I’ve found over the years that these “big” photos of faces of lions and elephants stretching from side to side of my frame are great, but they often are not my most cherished photos.  In some cases, they could have been taken anywhere…Kenya, Namibia, Botswana, or maybe even a zoo.  The photos that really stand out, in my humble opinion, mix the landscape and vibe of the habitat with the stunning wildlife.

There is no perfect way to accomplish this each and every time—that’s where the art comes in.  However, forcing yourself to pull back after your first couple of “filling the frame” photos will give you more photos, better photos, and more happiness when you return home and begin editing.

lions walking in the afternoon golden light of the kalahari desert, with safari vehicle

Don’t miss a single moment


Today’s latest cameras have extraordinarily fast frame rates, in that they can take more photos per second than ever before.  Even some of the “base models” are shooting 10 photos a second.  Pro models are topping 30 frames per second (referred to as FPS).  This is astounding.

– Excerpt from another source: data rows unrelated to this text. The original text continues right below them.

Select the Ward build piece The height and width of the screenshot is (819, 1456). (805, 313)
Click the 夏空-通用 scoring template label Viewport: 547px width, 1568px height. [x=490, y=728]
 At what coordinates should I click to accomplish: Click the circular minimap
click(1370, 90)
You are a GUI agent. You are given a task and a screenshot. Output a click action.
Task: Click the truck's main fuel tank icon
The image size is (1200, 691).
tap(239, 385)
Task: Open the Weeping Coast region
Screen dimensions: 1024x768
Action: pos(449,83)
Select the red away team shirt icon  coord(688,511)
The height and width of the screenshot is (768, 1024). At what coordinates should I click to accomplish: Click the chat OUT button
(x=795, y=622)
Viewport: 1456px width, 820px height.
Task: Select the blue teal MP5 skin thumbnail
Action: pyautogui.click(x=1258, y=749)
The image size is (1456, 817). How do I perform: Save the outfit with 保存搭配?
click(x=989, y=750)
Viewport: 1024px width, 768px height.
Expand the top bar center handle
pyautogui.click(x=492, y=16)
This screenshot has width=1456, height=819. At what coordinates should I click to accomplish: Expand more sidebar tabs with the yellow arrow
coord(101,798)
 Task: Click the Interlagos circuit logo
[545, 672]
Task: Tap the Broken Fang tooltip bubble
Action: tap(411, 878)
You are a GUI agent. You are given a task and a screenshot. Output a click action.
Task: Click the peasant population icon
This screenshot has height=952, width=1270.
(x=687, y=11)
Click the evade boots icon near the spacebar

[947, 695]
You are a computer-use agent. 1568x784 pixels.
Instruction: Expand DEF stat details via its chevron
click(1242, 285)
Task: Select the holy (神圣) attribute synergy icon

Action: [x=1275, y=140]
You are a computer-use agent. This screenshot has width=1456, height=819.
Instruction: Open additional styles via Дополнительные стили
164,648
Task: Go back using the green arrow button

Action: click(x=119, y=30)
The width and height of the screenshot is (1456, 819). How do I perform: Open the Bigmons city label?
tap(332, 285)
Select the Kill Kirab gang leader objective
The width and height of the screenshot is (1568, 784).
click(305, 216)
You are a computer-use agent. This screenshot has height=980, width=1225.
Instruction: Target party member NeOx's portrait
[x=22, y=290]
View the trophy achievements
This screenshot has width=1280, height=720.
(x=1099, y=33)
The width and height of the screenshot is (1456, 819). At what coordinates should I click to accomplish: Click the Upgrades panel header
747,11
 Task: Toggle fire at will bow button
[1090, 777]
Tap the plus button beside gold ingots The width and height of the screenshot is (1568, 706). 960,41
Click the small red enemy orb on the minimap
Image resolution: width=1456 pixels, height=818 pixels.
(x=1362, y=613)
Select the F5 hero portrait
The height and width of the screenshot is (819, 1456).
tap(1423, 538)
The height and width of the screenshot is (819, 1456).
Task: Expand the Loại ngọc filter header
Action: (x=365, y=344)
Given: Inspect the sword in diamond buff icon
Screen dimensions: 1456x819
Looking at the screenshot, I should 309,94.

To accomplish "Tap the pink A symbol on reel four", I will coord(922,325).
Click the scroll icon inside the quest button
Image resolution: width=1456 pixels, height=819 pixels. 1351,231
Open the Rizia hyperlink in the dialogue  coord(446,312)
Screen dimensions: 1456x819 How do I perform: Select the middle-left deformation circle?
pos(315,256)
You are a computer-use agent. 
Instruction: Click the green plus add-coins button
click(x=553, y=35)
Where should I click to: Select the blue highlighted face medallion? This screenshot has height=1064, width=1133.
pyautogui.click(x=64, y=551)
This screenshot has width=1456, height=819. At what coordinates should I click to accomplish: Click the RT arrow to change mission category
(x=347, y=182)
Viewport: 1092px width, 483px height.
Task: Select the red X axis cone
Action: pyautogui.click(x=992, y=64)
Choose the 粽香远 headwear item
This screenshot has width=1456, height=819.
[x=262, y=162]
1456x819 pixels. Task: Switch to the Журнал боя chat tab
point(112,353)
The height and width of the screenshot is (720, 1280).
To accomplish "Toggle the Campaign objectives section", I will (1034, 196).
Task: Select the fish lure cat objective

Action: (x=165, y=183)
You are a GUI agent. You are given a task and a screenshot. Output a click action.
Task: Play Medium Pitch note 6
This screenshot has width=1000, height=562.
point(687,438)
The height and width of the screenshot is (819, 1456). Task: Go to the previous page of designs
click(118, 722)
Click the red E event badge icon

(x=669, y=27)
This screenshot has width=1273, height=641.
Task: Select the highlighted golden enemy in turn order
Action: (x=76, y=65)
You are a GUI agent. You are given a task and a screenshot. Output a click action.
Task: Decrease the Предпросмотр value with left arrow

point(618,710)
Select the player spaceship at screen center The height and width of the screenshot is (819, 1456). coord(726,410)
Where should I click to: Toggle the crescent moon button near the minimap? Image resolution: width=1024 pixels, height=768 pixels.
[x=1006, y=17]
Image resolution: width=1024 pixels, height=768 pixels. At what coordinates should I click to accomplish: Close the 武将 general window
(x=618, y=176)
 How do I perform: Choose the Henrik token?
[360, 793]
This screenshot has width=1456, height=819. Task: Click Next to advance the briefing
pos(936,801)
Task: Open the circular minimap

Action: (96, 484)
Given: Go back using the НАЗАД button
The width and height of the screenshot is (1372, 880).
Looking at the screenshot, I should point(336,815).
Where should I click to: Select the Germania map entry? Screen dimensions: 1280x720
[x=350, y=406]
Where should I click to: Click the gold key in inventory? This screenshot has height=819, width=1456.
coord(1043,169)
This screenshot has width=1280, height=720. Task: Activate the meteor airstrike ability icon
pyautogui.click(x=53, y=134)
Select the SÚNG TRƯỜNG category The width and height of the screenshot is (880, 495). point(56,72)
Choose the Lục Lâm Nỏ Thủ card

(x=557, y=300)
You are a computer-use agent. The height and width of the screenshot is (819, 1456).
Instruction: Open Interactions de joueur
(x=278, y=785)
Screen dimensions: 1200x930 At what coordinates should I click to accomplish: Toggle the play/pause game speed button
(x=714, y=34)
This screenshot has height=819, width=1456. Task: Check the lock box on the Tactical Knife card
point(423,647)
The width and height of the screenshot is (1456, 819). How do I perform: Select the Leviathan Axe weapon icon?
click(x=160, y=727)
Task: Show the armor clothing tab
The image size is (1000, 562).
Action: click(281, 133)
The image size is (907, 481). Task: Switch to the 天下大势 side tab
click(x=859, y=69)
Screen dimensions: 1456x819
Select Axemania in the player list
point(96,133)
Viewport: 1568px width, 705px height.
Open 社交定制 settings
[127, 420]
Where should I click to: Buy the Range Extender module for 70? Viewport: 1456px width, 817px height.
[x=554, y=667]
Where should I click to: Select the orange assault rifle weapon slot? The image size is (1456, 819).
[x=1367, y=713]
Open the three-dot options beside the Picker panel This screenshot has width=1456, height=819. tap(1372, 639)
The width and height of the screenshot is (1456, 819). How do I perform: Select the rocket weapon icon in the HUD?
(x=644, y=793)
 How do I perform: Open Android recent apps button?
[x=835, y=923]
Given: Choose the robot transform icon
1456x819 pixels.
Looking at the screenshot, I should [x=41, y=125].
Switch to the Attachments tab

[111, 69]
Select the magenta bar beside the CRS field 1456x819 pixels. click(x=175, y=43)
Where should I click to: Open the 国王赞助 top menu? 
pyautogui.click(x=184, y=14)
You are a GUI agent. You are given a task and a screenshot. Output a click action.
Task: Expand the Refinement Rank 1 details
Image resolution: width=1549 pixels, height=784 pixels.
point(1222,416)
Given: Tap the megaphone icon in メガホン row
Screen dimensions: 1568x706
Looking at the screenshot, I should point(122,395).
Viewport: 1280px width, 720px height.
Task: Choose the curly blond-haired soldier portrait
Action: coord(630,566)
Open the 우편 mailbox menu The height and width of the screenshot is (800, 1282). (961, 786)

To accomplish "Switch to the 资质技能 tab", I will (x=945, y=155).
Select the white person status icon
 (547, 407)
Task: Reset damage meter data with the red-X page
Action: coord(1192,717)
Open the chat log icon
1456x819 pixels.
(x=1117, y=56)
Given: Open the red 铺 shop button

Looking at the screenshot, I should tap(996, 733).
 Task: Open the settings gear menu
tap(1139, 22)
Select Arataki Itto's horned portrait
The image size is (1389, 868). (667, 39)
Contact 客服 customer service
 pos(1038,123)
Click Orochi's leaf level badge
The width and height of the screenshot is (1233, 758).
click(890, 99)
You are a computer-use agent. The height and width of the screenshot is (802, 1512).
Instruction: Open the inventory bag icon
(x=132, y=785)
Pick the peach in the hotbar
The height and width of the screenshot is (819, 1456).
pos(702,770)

While this does eat up memory, and requires a bit more time sorting through photos later, it does give you a distinct advantage and benefit, especially while on a wildlife safari.

Oftentimes when photographing wildlife, they are exhibiting some sort of behavior…even while sitting peacefully, they are looking around, maybe yawning, standing up or sitting down. Sometimes wildlife behavior is wildly explosive and dramatic.  Either way, having your camera on “burst mode” or the fastest frames per second mode is highly advisable when on safari.

two lions tangle with one another and snarl

What it gives you is the ability to capture each and every moment—milli-moments, if you will—of action. The difference between fractions of a second with wildlife behavior can mean the difference in a great shot and an exceptional one.  I can promise you that in the series of photos (maybe 20 photos of a similar scene) there will be onethat you find out of that batch that is leaps and bounds your favorite.  Again, you do have to spend a little extra time sorting on the computer, but you may be surprised what a difference this makes for your end result of photos from your photo expedition.

a colorful bird flies off of a small branch

Photo safaris in Africa are simply the best—it’s hard to find a place or a suite of subjects more compelling, more exciting, and more photogenic.  If you’re headed out on an African photo trip sometime I hope these tips have been helpful and I hope you return home with thousands (yes, thousands!) of photos you love and cherish.